What to produce:
The output consists only of the lines from the one with "Open the calendar date picker icon" through the end of the records, each printed exactly, and contains no pictures.

Input for this task:
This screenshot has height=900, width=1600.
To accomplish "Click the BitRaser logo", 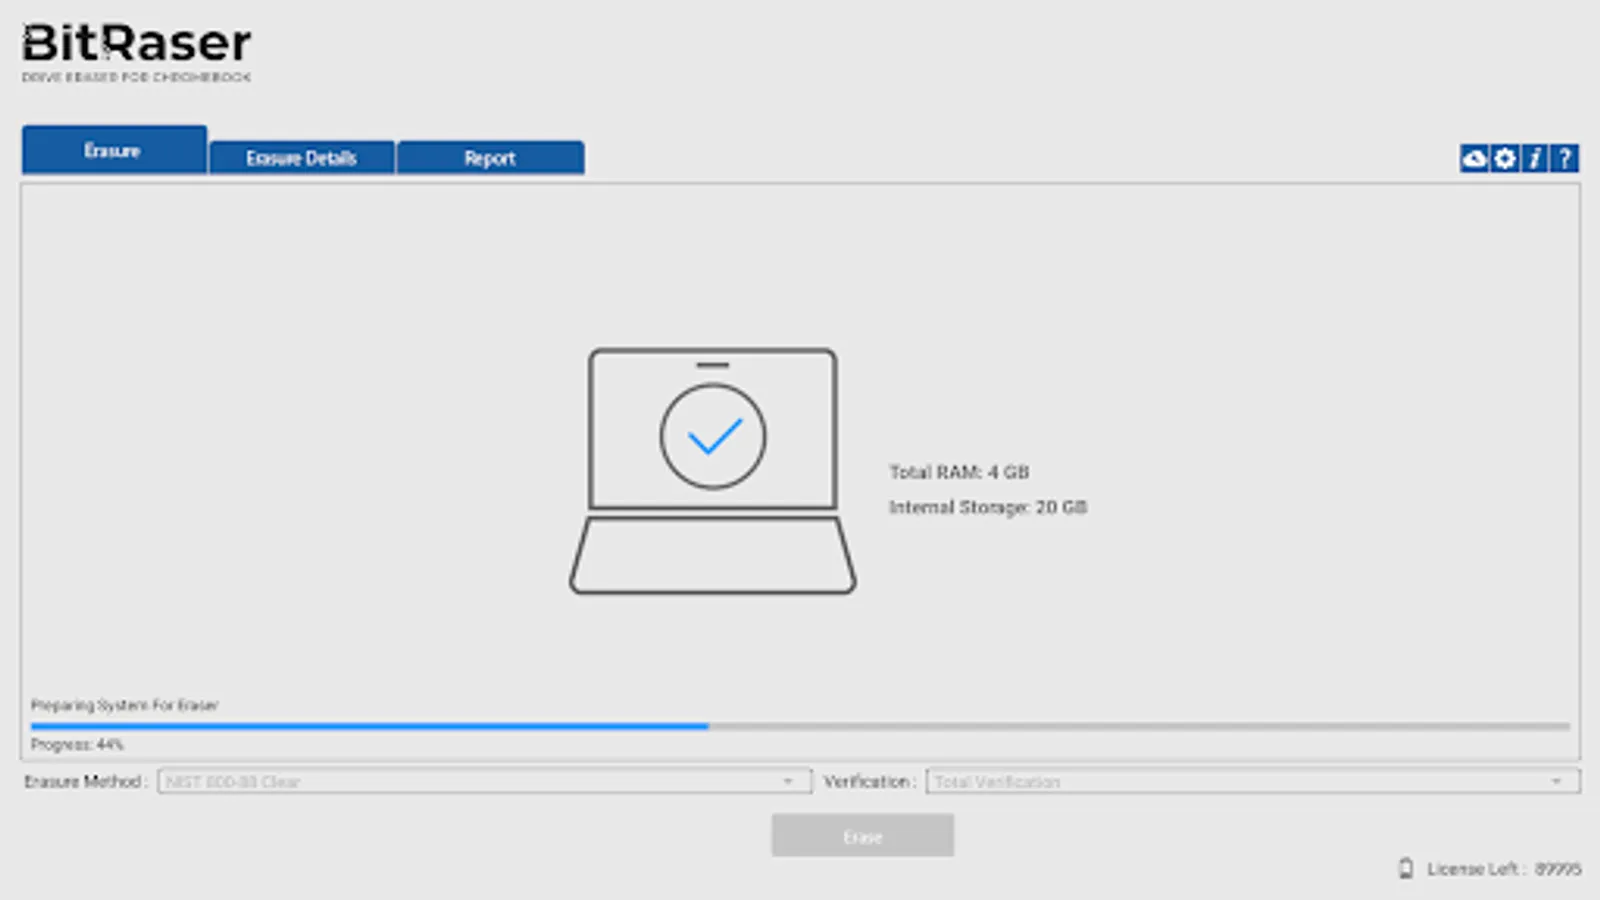I will coord(134,45).
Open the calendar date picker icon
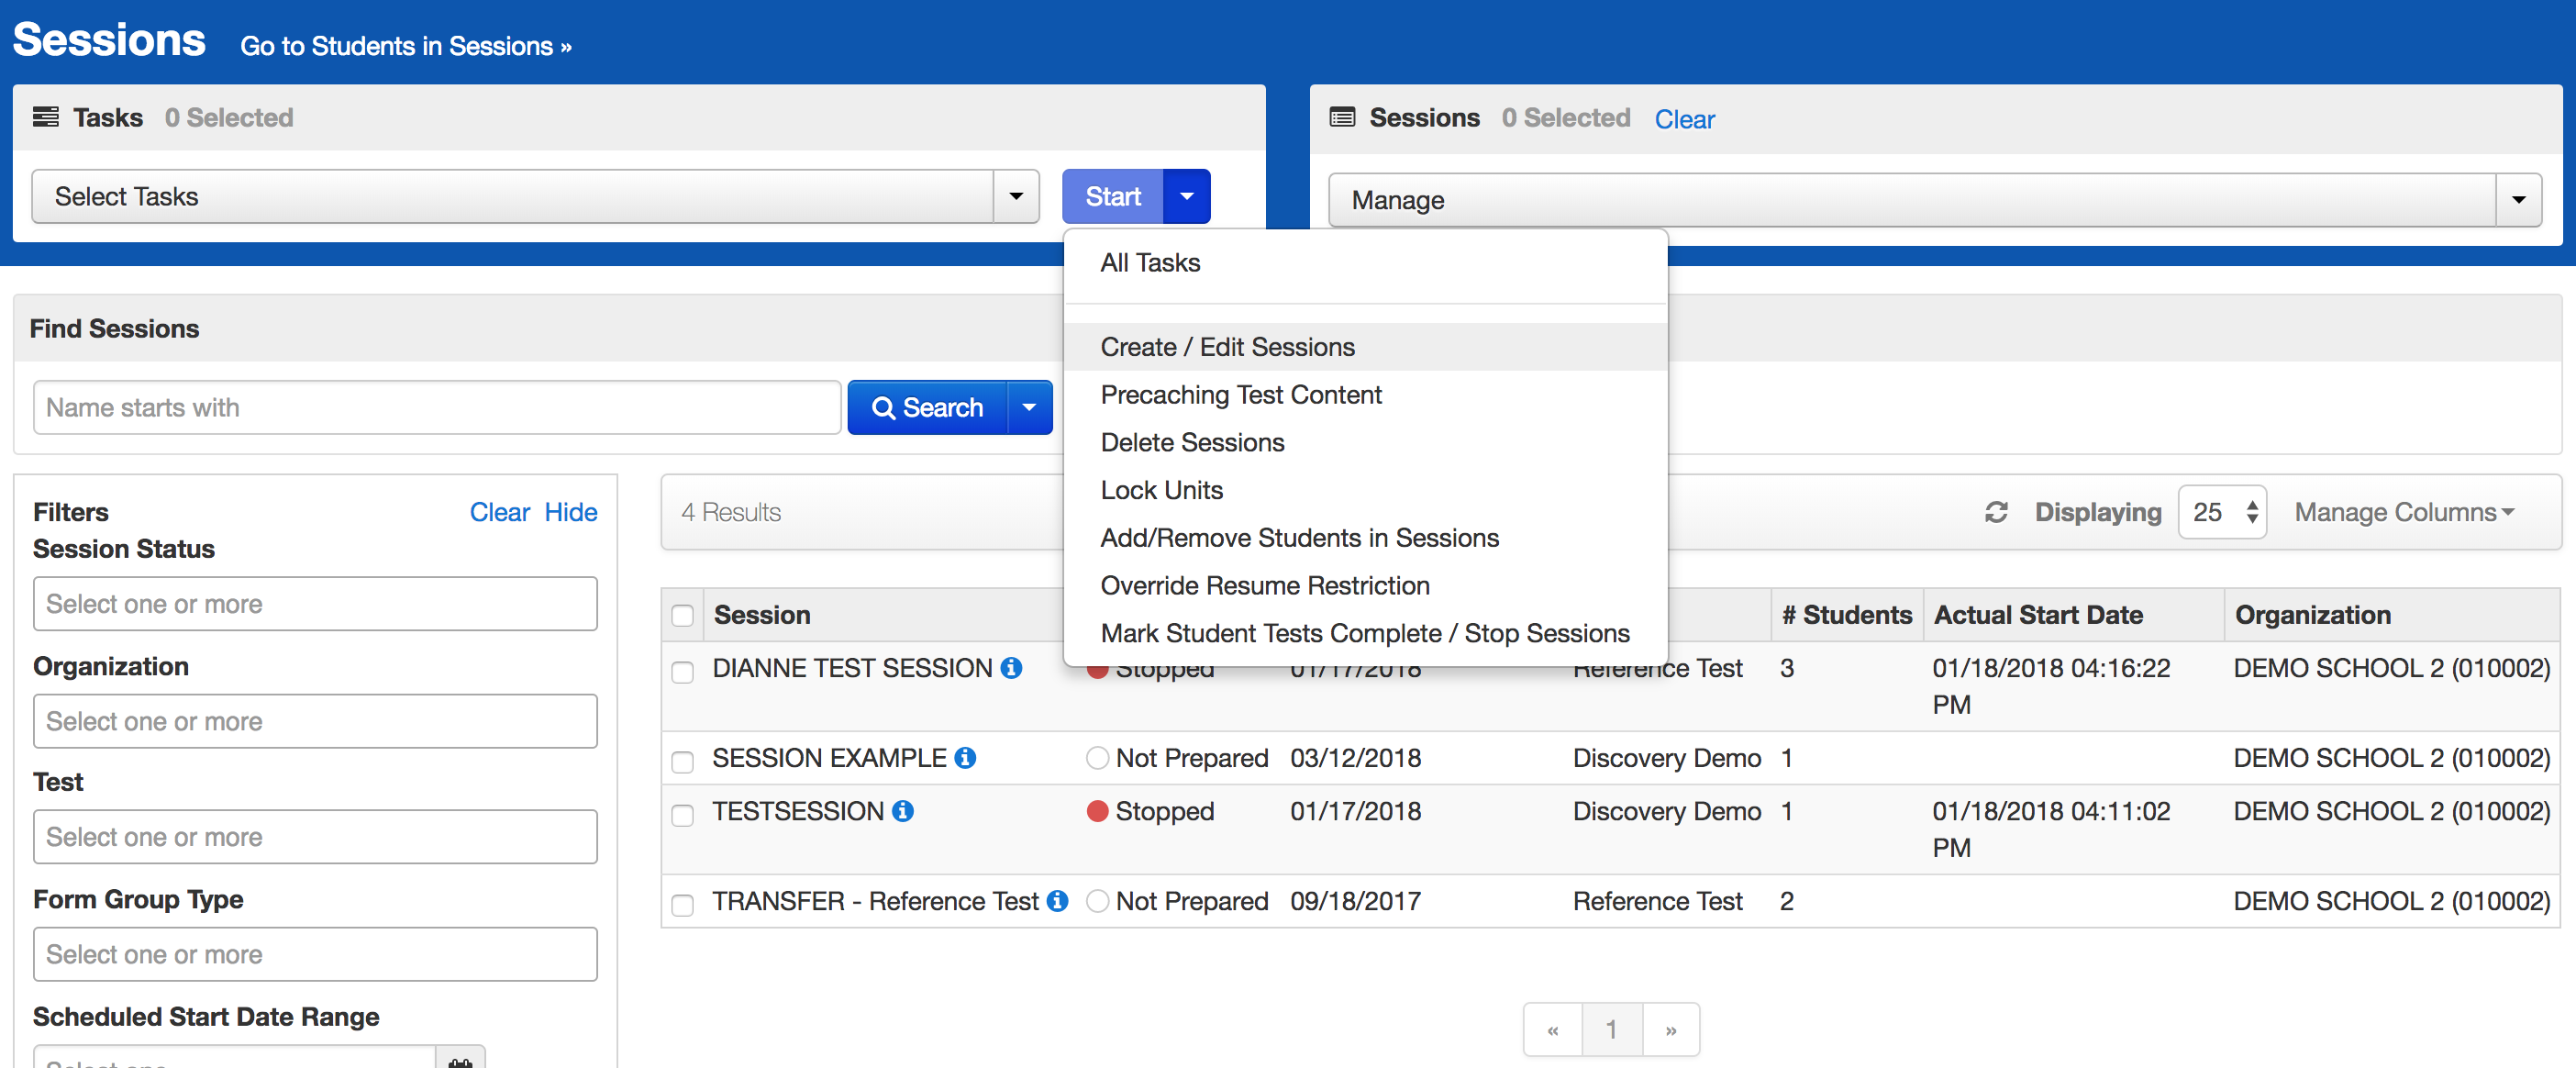This screenshot has height=1068, width=2576. [460, 1060]
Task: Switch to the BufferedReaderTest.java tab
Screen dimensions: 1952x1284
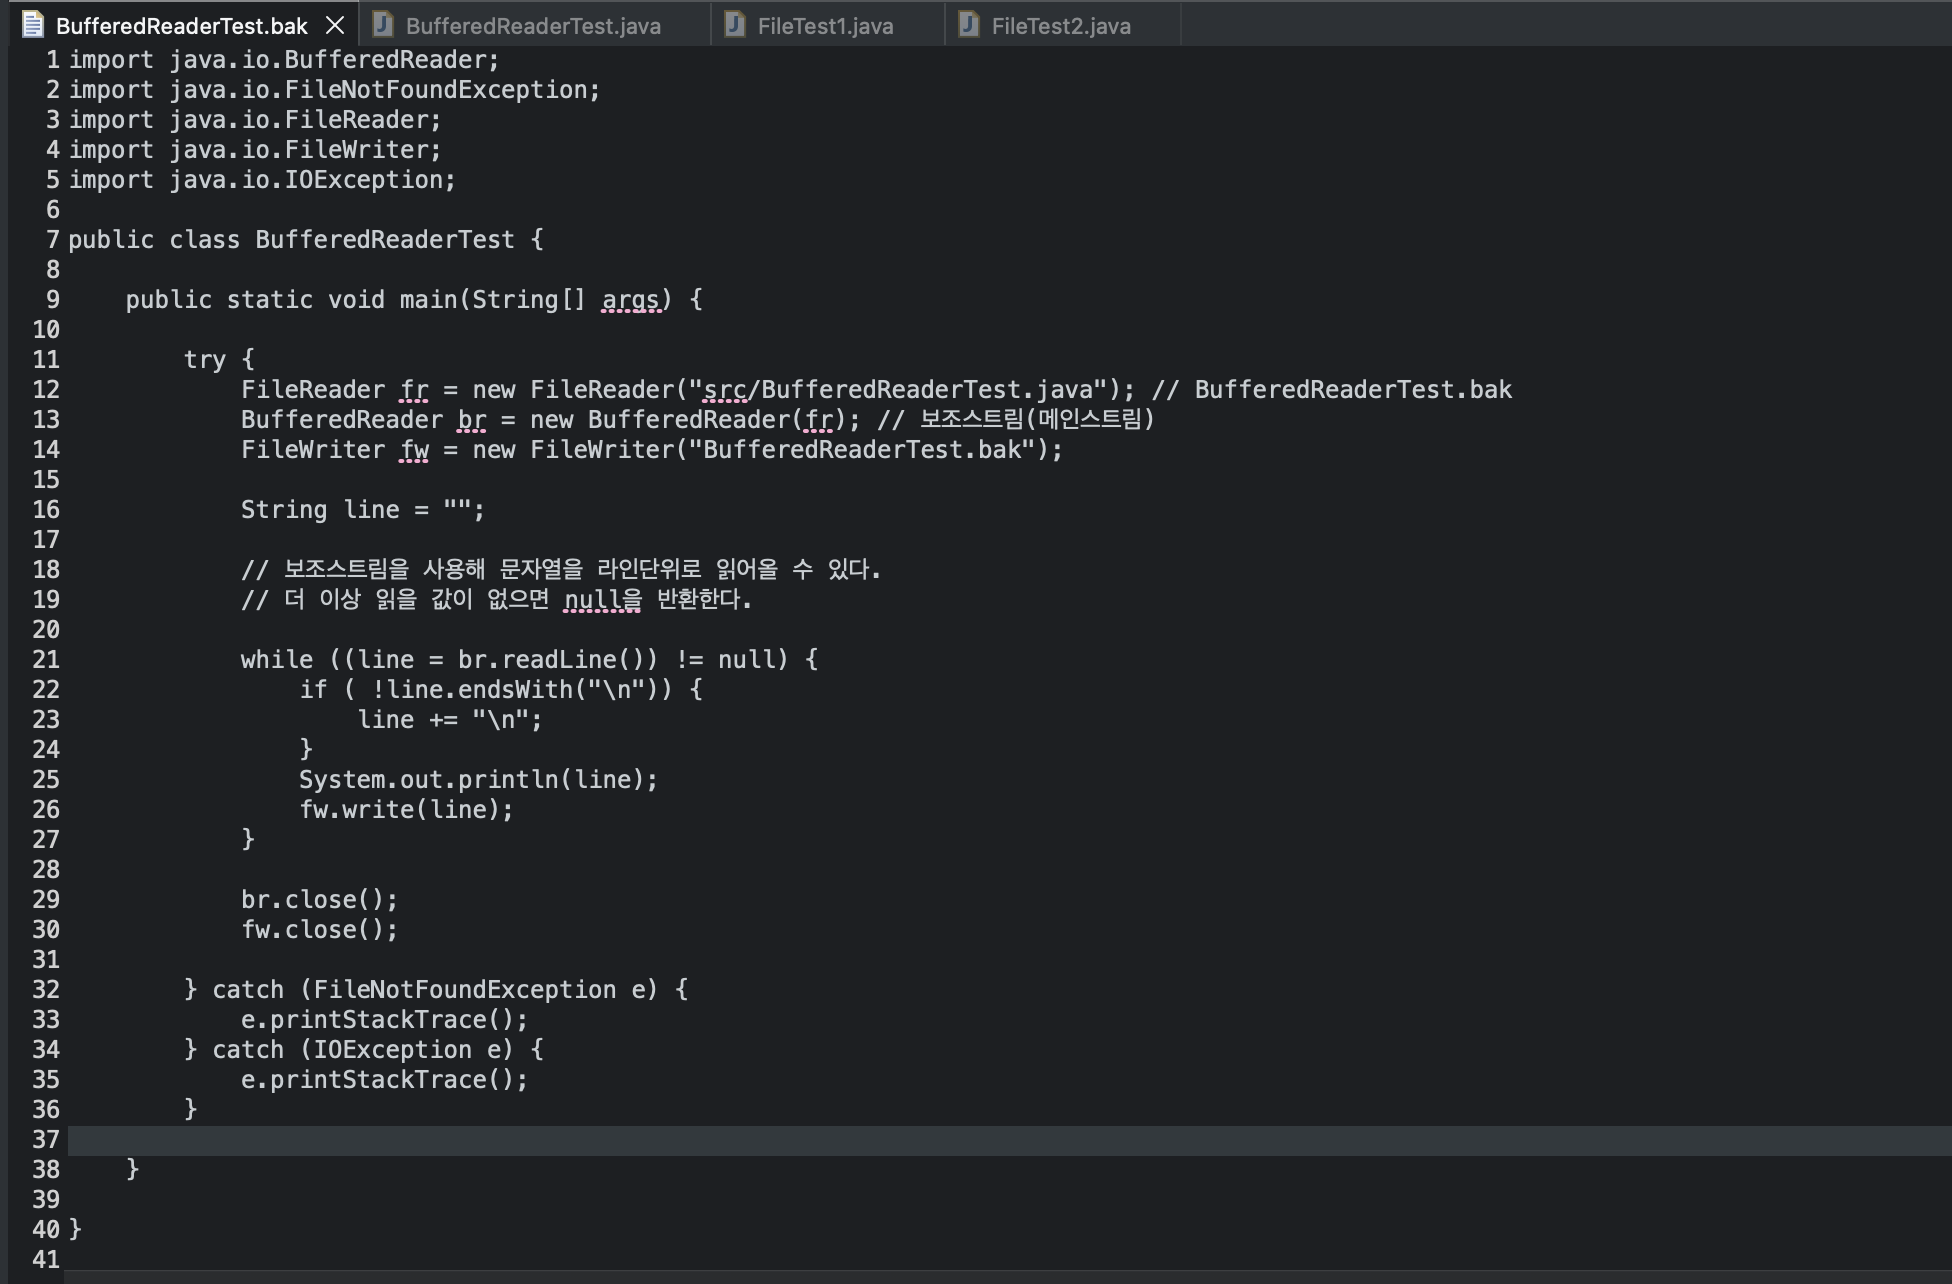Action: click(533, 26)

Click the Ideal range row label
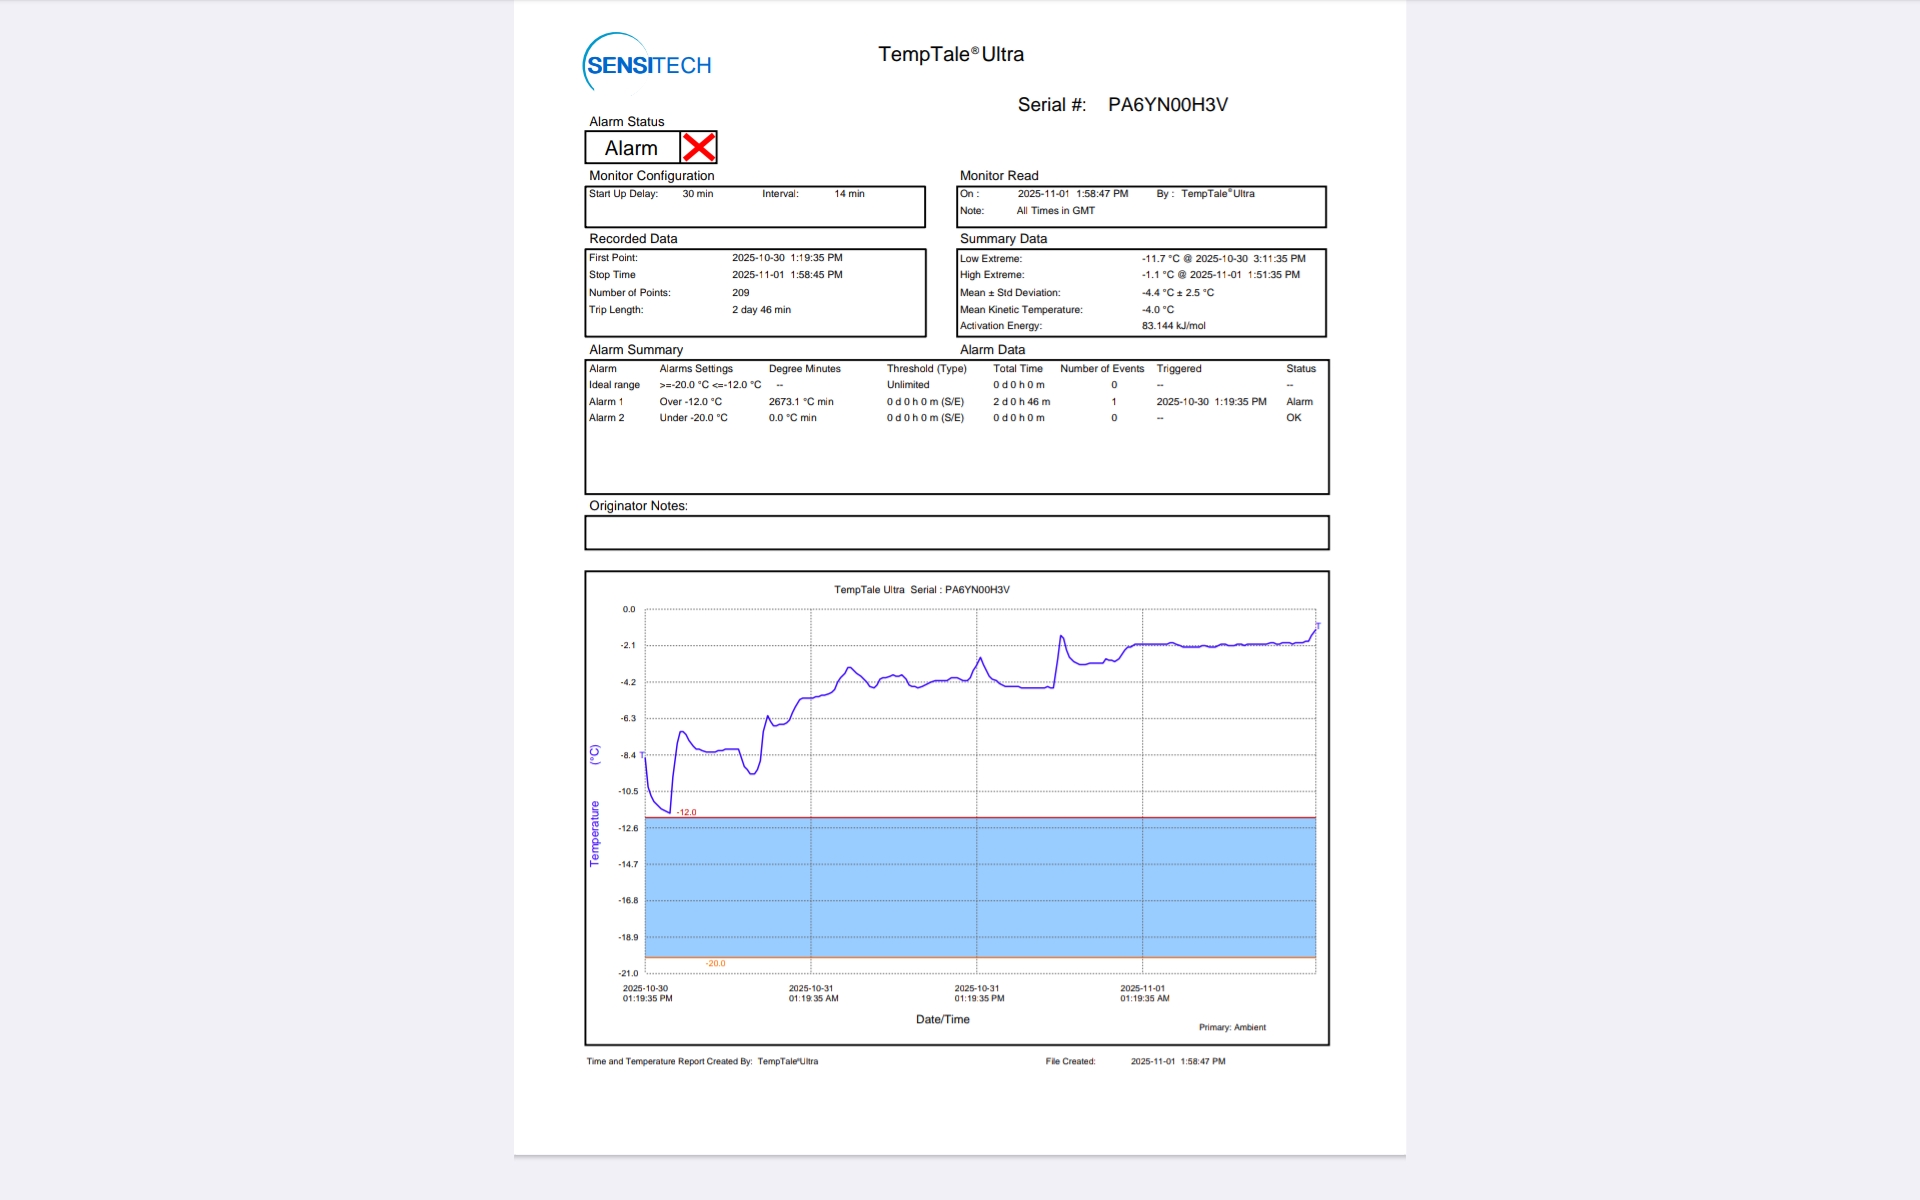click(x=614, y=385)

Answer space:
Open the calendar date picker icon
This screenshot has height=1068, width=2576. [460, 1060]
Task: Switch to the BufferedReaderTest.java tab
Screen dimensions: 1952x1284
Action: click(533, 26)

Click the Ideal range row label
click(x=614, y=385)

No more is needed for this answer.